What needs to be done: Please retype all the data below exactly, line for line.

Data supplied: Begin

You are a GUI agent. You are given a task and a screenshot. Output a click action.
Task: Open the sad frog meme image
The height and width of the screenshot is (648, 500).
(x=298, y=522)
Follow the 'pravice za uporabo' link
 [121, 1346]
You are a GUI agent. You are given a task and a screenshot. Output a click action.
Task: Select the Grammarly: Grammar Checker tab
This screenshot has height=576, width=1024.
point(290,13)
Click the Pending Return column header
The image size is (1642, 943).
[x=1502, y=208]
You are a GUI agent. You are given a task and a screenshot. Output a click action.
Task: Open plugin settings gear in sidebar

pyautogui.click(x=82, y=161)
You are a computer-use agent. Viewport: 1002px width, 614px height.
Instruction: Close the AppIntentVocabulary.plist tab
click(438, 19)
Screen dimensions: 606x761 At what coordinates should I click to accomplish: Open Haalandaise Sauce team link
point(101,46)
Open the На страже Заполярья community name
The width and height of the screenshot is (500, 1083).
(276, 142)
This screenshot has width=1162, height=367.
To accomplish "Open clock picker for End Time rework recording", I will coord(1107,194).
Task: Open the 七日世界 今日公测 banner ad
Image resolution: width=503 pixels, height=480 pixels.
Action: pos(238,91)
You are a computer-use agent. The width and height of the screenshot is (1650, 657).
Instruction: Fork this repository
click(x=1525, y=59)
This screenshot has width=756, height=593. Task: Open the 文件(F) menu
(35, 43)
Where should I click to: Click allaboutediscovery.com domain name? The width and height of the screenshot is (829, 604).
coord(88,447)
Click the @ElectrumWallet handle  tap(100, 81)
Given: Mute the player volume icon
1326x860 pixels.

Data supplied: End

Exercise solution:
You are a GUI agent. You are given a task and a screenshot. Output a click action.
Task: Open the sad frog meme image
The height and width of the screenshot is (648, 500).
(x=298, y=522)
Follow the 'pravice za uporabo' link
 [121, 1346]
You are a GUI agent. You are given a task and a screenshot. Output a click action.
Task: Select the Grammarly: Grammar Checker tab
This screenshot has height=576, width=1024.
point(290,13)
Click the Pending Return column header
The image size is (1642, 943).
[x=1502, y=208]
You are a GUI agent. You are given a task and a screenshot. Output a click action.
Task: Open plugin settings gear in sidebar

pyautogui.click(x=82, y=161)
You are a computer-use agent. Viewport: 1002px width, 614px height.
Instruction: Close the AppIntentVocabulary.plist tab
click(438, 19)
Screen dimensions: 606x761 At what coordinates should I click to accomplish: Open Haalandaise Sauce team link
point(101,46)
Open the На страже Заполярья community name
The width and height of the screenshot is (500, 1083).
(276, 142)
This screenshot has width=1162, height=367.
To accomplish "Open clock picker for End Time rework recording", I will coord(1107,194).
Task: Open the 七日世界 今日公测 banner ad
Image resolution: width=503 pixels, height=480 pixels.
Action: pos(238,91)
You are a computer-use agent. The width and height of the screenshot is (1650, 657).
Instruction: Fork this repository
click(x=1525, y=59)
This screenshot has width=756, height=593. Task: Open the 文件(F) menu
(35, 43)
Where should I click to: Click allaboutediscovery.com domain name? The width and height of the screenshot is (829, 604).
coord(88,447)
Click the @ElectrumWallet handle  tap(100, 81)
Given: Mute the player volume icon
1326x860 pixels.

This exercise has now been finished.